ACTIVITY:
Copy the passage on artificial wombs and abortion word for word, starting at "Suppose technology advanced" and ending at "eliminate legal abortion?".

TEXT PROVIDED:
=-=-=
Suppose technology advanced to the point at which a pregnancy could be terminated at any stage, with the extracted zygote, embryo, or fetus then transferred to an artificial womb where it could gestate to term. Could states then constitutionally mandate “fetal rescue programs” as a way to potentially eliminate legal abortion?
While the premise may sound like something right out of a Margaret Atwood novel, it is not some feminist dystopian nightmare; nor, for that matter, is the possibility of artificial wombs or gestation solely the creation of science fiction. The scenario is, as Professor Stephen Giles argues in the recent article “Does the Right to Elective Abortion Include the Right to Ensure the Death of the Fetus?”, a possible legal path forward for anti-abortion advocates to either render Roe v. Wade irrelevant or overturn it altogether.
=-=-=
GIVEN DATA:

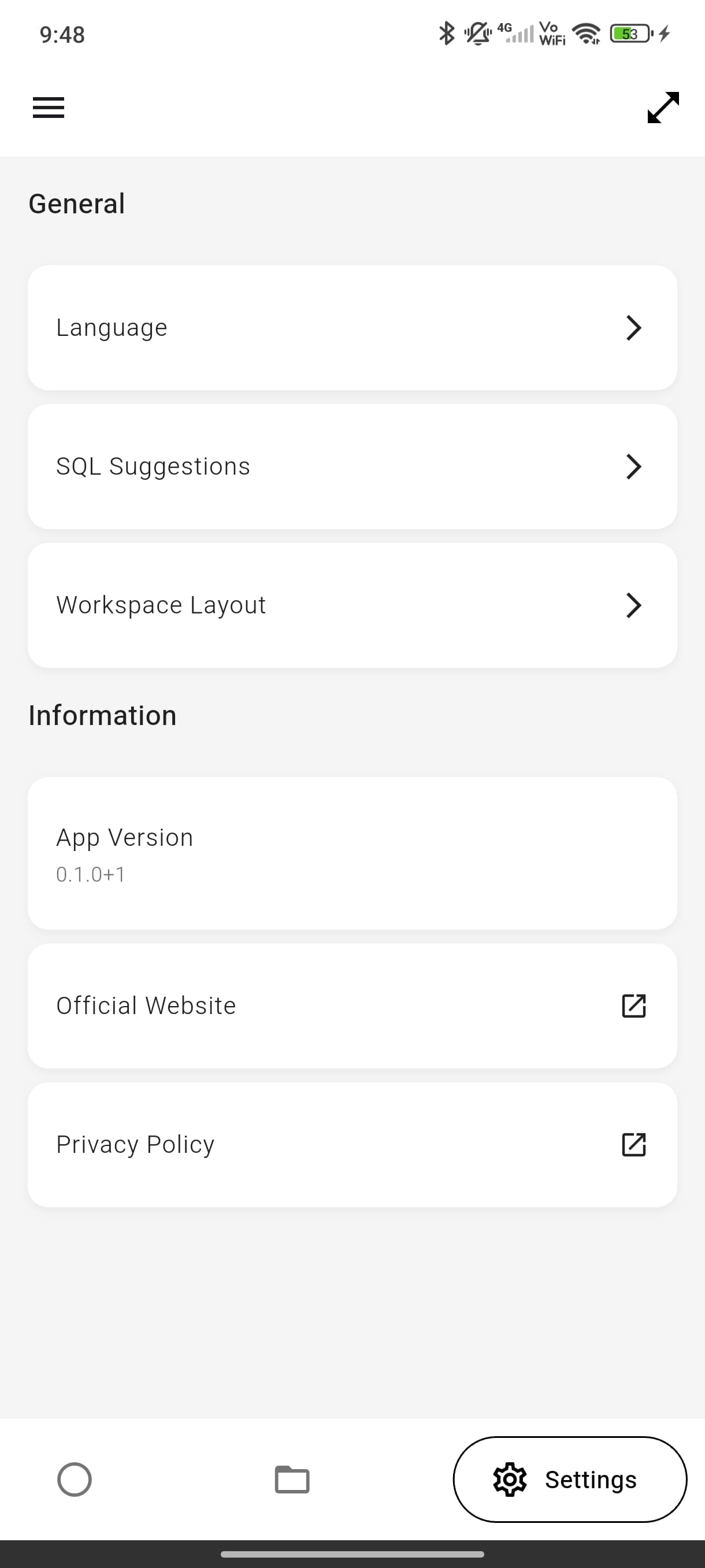This screenshot has width=705, height=1568.
Task: Open the hamburger menu
Action: click(49, 108)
=-=-=
WRITTEN SOLUTION:
Suppose technology advanced to the point at which a pregnancy could be terminated at any stage, with the extracted zygote, embryo, or fetus then transferred to an artificial womb where it could gestate to term. Could states then constitutionally mandate “fetal rescue programs” as a way to potentially eliminate legal abortion?